One of my favorite parts of working at One Life to Live in the last bunch of years that I was there was my job's combination of production and editing. In a given week, I would spend several days in the studio, working on the show as it was shot, and on the remaining days, I would edit shows, create edited playbacks, and screen shows for air. While all the parts of my job dealt with the same show, my roles were as different as night and day. On a studio day, I would be surrounded by people, and I would talk almost constantly in the process of getting what we wanted. On an edit day, I might spend hours alone, tweaking and figuring, before finally showing my work to a producer. It was a lovely combination, in which I could escape from chaos, and then run right back to it, all in the name of doing my job. It satisfied both the people skills and the figure it out alone parts of me. And while it was a combination I may never have in a work environment again, I see glimpses of it as I navigate, once again, through the combination of parenthood and job search that I'm facing now.
 

Parenthood and employment, I suppose, can always be a challenging combination.
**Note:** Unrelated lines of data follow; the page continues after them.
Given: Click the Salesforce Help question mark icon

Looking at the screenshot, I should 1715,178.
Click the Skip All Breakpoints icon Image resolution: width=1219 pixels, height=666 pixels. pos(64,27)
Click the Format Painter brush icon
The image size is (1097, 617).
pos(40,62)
The restraint that you may have to exercise at work faces the "get messy" attitude you may need at home. The focus on your own accomplishments at work gives way to a focus on your children's accomplishments at home. Today, however, as I immersed myself in the needs of kids, putting my own job search needs on hold till tomorrow, I felt that dichotomy I once felt at One Life to Live--a fairly complete studio focus on my studio days, and a complete edit focus on my edit ones. A realization that the two things might have to work together, but the pleasure of sometimes being able to focus on them separately.
 

It is unlikely that I will ever find a work situation like my One Life one again. But my current in-between situation reminds me how important it is to give the separate parts of my life the time and attention they each deserve. While one may inform another, as the studio days and the edit days once did, each deserves a singular focus, at least some of the time, and I am learning how to give them that.
 

Who knows how long it will be until my balance shifts again--we don't always know when things will change. In the meantime, I am trying to embrace this current dichotomy, and give both parts of my current daily job as much attention as I can.